Trabajar a turnos implica que cuando la gente sale a divertirse tú trabajas y eso es lo que voy a hacer yo, trabajar. Aprovecho el momento para volver junto a mis amados gatos y mi wifi para ver mis series japonesas. Ahora mismo estoy viendo una de una treintañera japonesa, profesora de inglés en Tokyo de la que se enamora el heredero de un templo. Así es niños y niñas, soy una frikaza y desde que estuve en Japón he sentido cierto renacer.

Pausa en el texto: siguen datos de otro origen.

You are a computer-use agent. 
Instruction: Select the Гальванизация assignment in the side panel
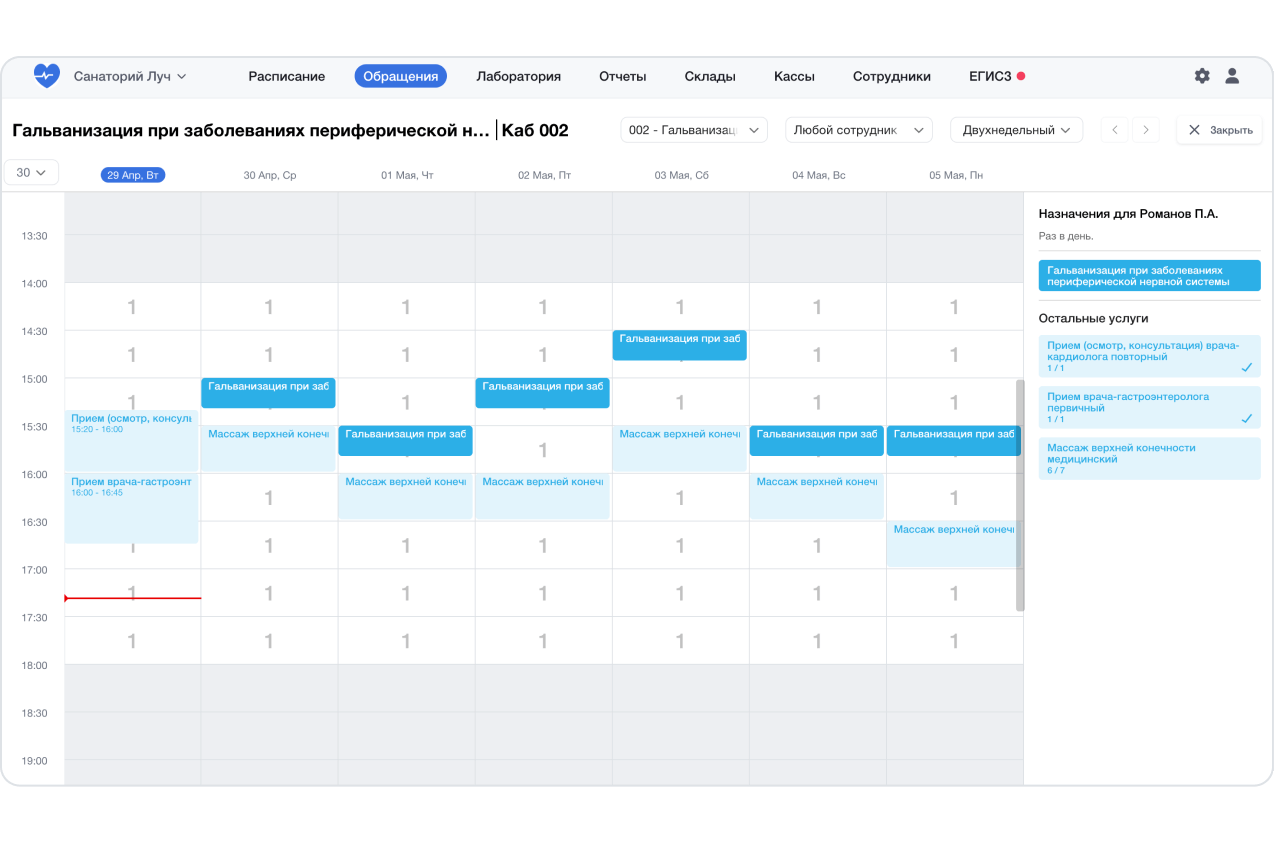point(1149,276)
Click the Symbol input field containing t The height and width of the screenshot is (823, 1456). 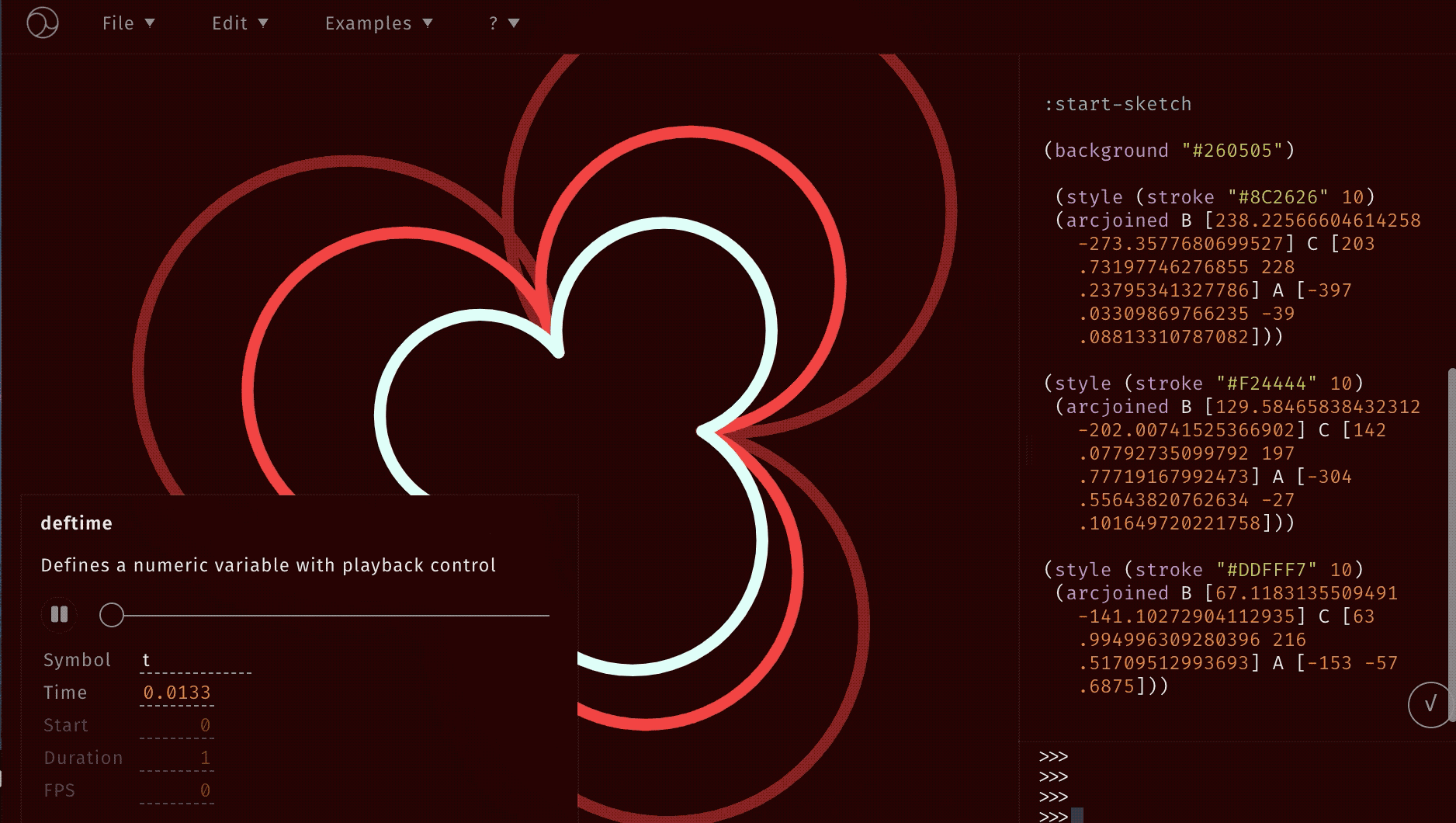tap(195, 661)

La soledad es una compañía necesaria en ciertos momentos para poner en orden las ideas y también para pillar perspectiva. En otros momentos la soledad es simplemente una jodienda, la gotita que colma un vaso que está rebosando. Al final todo depende del momento y el lugar en el que te encuentras. Uno de mis grandes problemas (quitando el que soy una puta dramática) es que nunca sé dónde estoy ni hacia donde voy.

¿Seré yo? Me encantaría hacer una especie de club de desgraciados a ver si escuchando las penas ajenas yo me animo un poco, pero a lo mejor es mezquino querer escuchar las penas ajenas, o quizás es una manera de no enfrentarme a las mías. Tal vez debería empezar a ocuparme más de mi vida y menos de la de los demás.